# How Git is different

Whether you're new to Git or have experience with another version control
system (VCS), it's a good idea to learn a bit about how Git works. We recommend
this excellent presentation _[Understanding Git][understanding-git]_ from
Nelson Elhage and Anders Kaseorg and the [Git Basics][gitbook-basics] chapter
from _Pro Git_ by Scott Chacon and Ben Straub.

Here are the top things to know:

- **Git works on snapshots.** Unlike other version control systems (e.g.,
  Subversion, Perforce, Bazaar), which track files and changes to those files
  made over time, Git tracks _snapshots_ of your project. Each time you commit
  or otherwise make a change to your repository, Git takes a snapshot of your
  project and stores a reference to that snapshot. If a file hasn't changed,
  Git creates a link to the identical file rather than storing it again.

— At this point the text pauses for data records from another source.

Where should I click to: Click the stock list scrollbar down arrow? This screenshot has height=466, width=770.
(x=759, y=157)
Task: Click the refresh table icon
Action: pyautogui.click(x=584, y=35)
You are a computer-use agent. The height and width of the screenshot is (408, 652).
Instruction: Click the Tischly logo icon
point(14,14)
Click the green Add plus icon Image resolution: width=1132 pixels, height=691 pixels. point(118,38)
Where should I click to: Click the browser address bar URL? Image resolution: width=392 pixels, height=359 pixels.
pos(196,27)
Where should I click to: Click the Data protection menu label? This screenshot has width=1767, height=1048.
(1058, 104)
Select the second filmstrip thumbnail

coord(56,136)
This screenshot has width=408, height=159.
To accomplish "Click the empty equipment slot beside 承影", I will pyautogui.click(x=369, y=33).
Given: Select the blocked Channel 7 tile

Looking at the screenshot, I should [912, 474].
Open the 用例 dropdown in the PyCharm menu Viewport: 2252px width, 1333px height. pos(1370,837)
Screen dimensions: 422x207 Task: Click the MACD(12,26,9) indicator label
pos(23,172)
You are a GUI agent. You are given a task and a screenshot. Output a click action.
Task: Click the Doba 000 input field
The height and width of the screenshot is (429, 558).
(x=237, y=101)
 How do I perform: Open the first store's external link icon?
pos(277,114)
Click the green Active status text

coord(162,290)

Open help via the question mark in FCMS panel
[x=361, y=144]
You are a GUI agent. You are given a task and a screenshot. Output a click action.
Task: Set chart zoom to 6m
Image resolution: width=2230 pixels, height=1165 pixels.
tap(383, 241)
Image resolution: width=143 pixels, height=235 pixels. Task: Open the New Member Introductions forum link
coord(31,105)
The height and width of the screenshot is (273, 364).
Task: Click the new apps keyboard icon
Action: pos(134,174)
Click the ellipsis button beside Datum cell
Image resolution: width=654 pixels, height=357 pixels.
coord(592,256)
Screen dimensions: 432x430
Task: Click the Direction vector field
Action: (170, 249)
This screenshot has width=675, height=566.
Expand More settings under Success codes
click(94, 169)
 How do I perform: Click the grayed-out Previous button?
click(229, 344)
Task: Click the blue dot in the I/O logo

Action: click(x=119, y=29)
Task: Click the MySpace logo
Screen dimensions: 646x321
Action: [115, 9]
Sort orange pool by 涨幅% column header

- **Most Git operations are local.** Git is a distributed version control
  system, so once you've cloned a repository, you have a complete copy of that
  repository's _entire history_. Staging, committing, branching, and browsing
  history are all things you can do locally without network access and without
  immediately affecting any remote repositories. To make or receive changes
  from remote repositories, you need to `git fetch`, `git pull`, or `git push`.

- **Nearly all Git actions add information to the Git database**, rather than
  removing it. As such, it's hard to make Git perform actions that you can't
  undo. However, Git can't undo what it doesn't know about, so it's a good
  practice to frequently commit your changes and frequently push your commits to
  your remote repository.

- **Git is designed for lightweight branching and merging.** Branches are
  simply references to snapshots. It's okay and expected to make a lot of
  branches, even throwaway and experimental ones.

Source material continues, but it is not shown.